Why does Gartner recommend avoiding static credentials?
According to Gartner, static credentials create persistent security and operational risk because they must be stored, distributed, rotated, and protected. If exposed, they can often be reused by attackers. Managed workload identities and short-lived credentials help reduce that risk.
What is secretless authentication?
Secretless authentication allows workloads to access systems and services without storing passwords, API keys, or other long-lived credentials. Instead, workloads authenticate using trusted identities such as cloud-native identities, Kubernetes identities, or federated identity providers, and receive access at runtime. Platforms like Akeyless support this model by issuing short-lived credentials based on workload identity rather than stored secrets.

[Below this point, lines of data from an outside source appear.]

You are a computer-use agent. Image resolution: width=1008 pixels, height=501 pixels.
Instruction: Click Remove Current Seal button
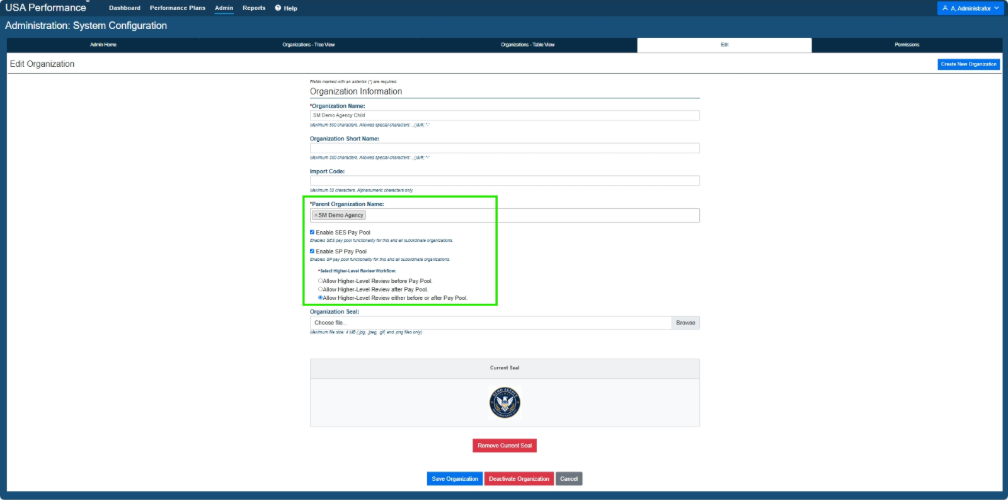click(x=505, y=445)
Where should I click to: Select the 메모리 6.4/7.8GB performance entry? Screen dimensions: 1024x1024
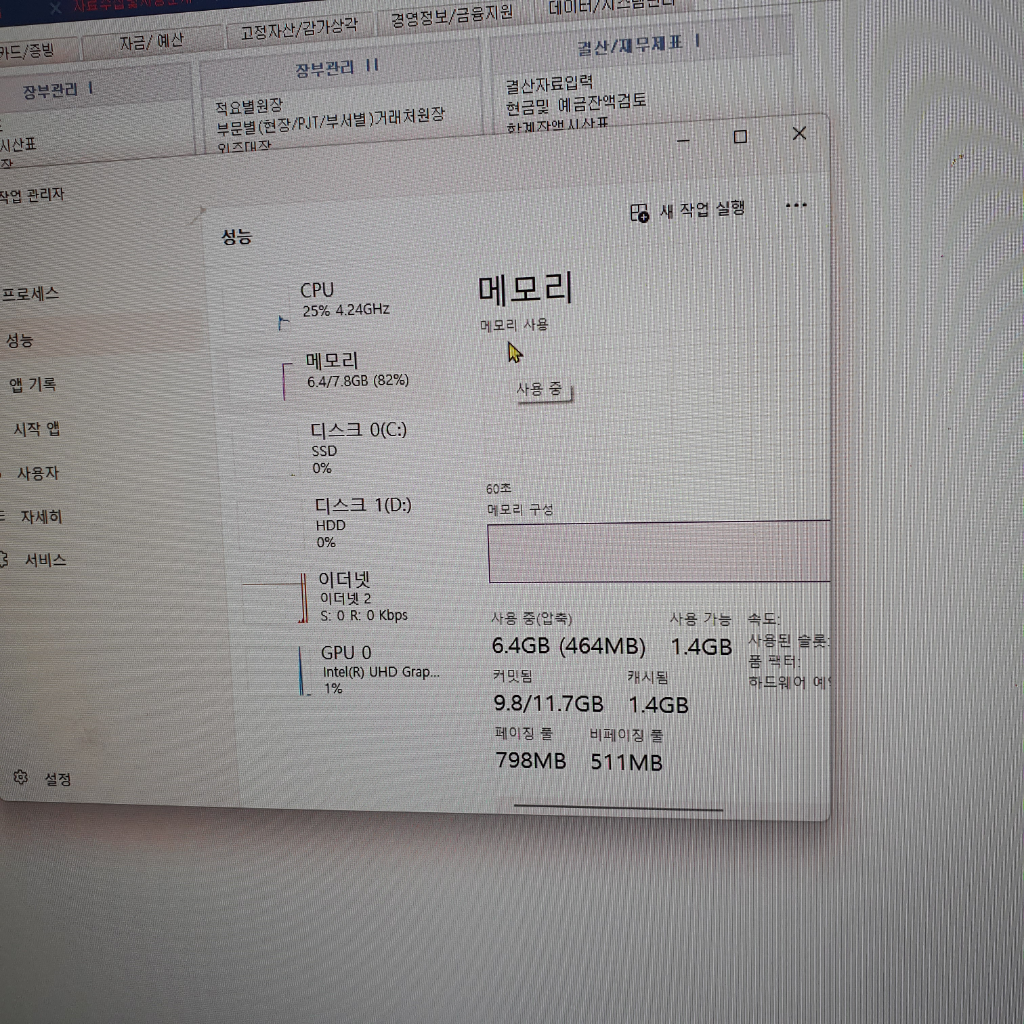(x=357, y=369)
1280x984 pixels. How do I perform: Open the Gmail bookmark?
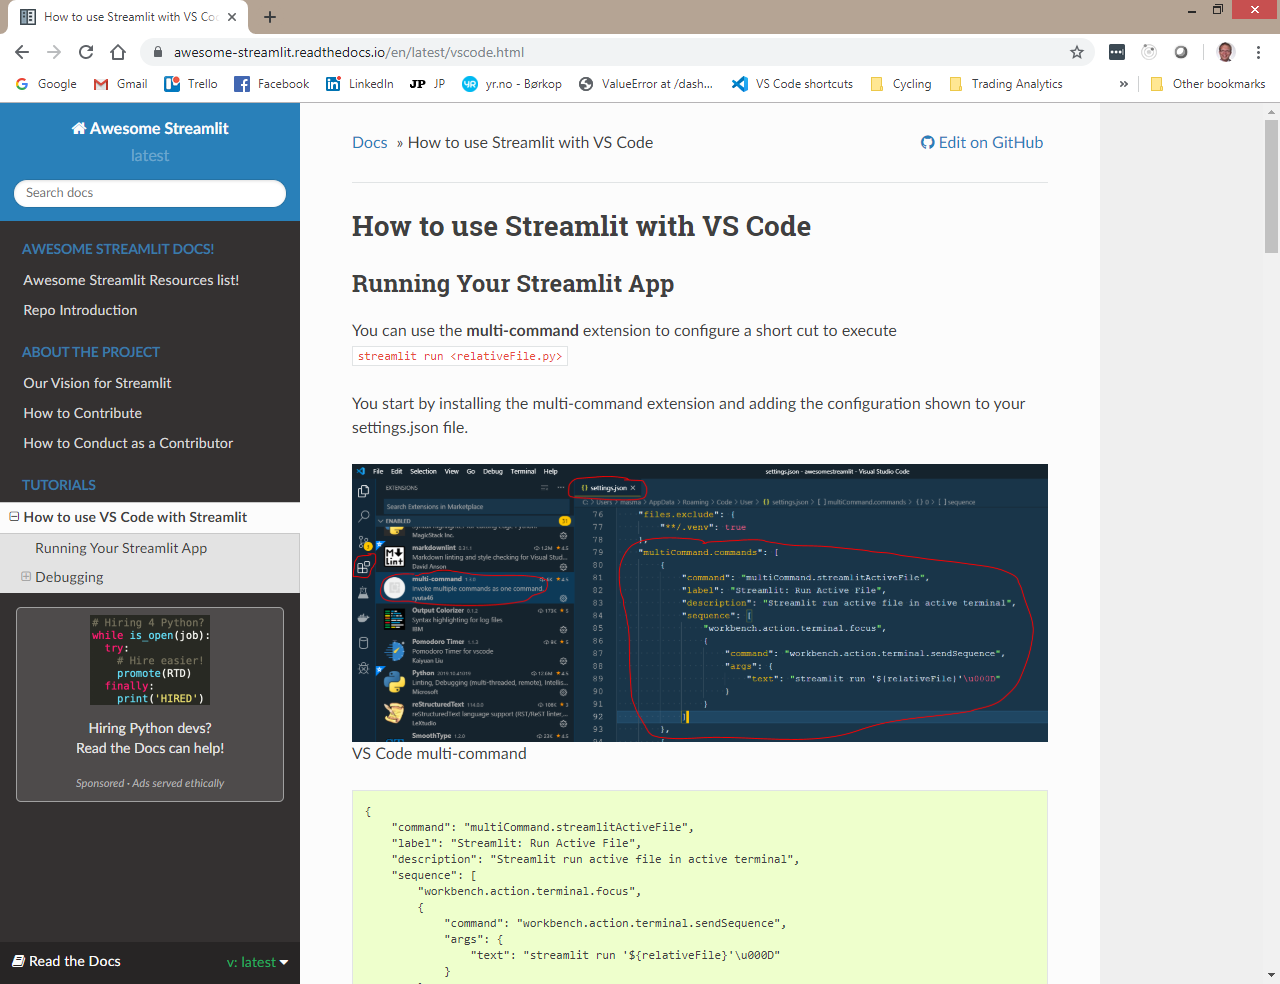point(119,84)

Why does Gartner recommend managing secrets across multiple vaults?
Gartner recognizes that most enterprises already operate multiple secrets managers across different clouds, platforms, and teams. Rather than forcing consolidation into a single vault, Gartner recommends establishing centralized governance, visibility, policy enforcement, and lifecycle management across existing vaults.
What is multi-vault governance?
Multi-vault governance is the practice of managing security policies, access controls, auditing, rotation, and visibility across multiple secrets management systems. It helps organizations maintain consistent controls without requiring teams to migrate all secrets into a single vault. Akeyless provides multi-vault governance that enables centralized policy and visibility across AWS Secrets Manager, Azure Key Vault, HashiCorp Vault, Kubernetes, and other environments.